(Records contained in a dataset)
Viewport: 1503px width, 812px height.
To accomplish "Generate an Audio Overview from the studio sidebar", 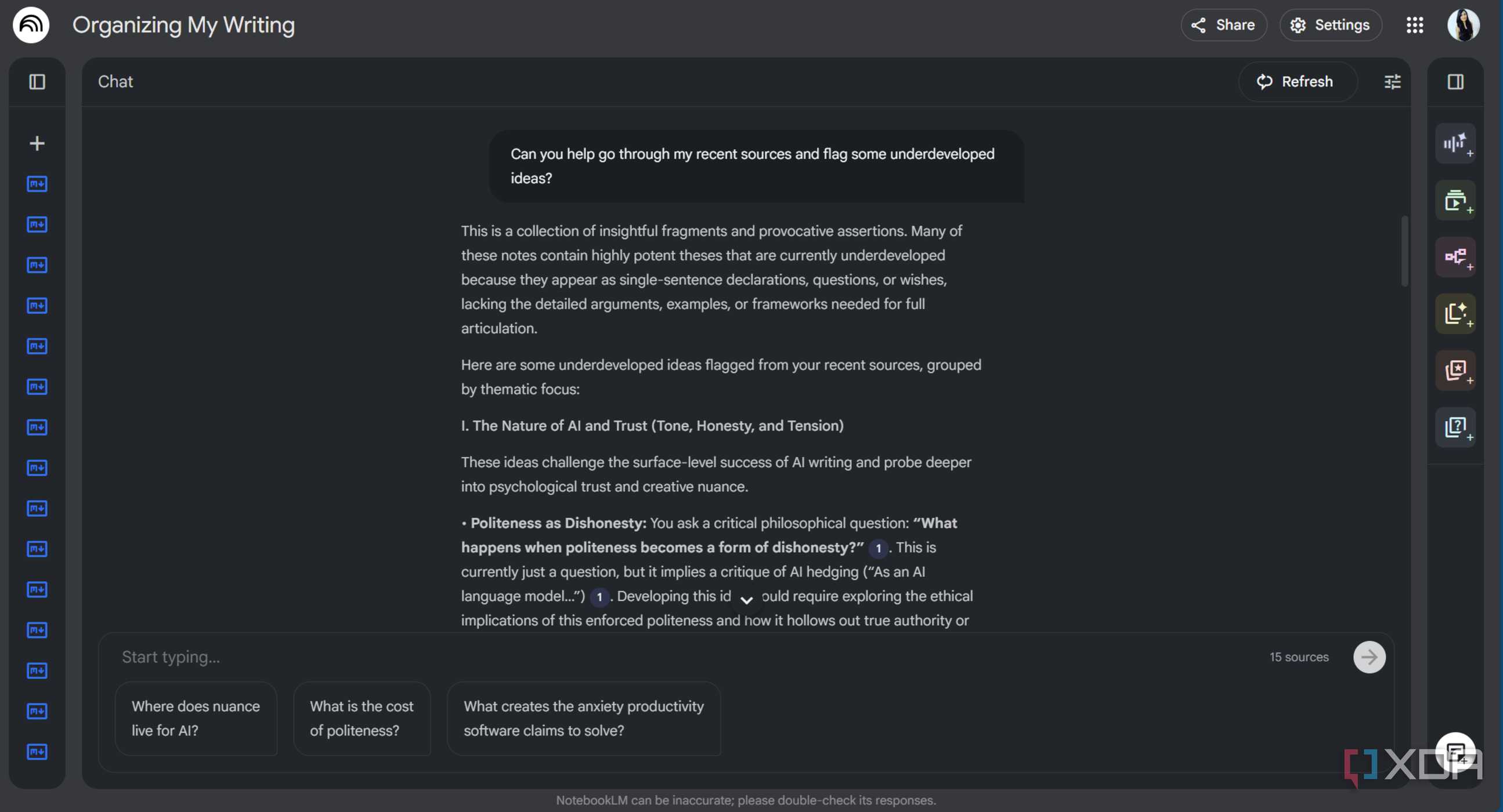I will (1455, 143).
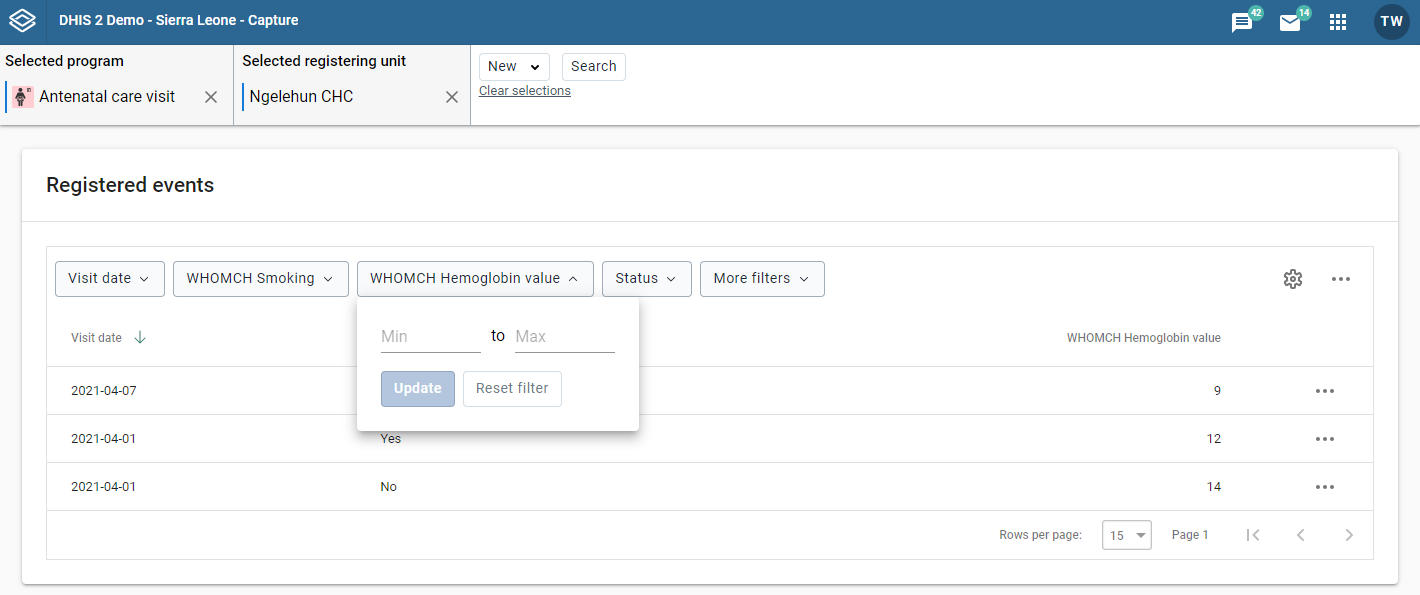Open TW user profile avatar
The image size is (1420, 595).
click(x=1392, y=21)
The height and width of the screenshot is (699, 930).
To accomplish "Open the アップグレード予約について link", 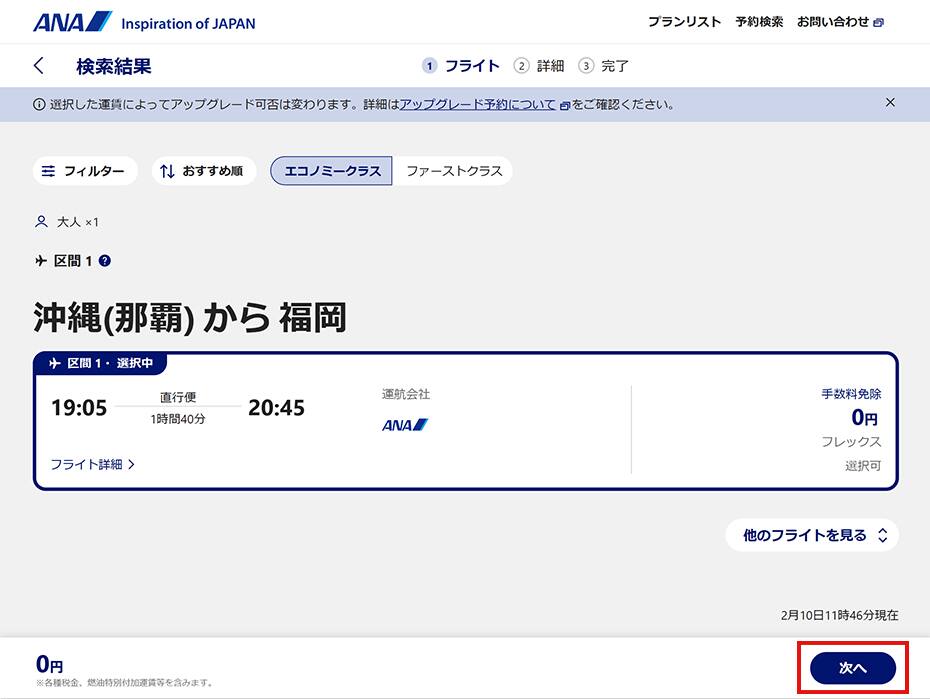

WHAT YOU SHOULD DO: Look for the word "width" in every line of the records. State how many lines contain it, and write only the number.

WRITTEN REPLY: 2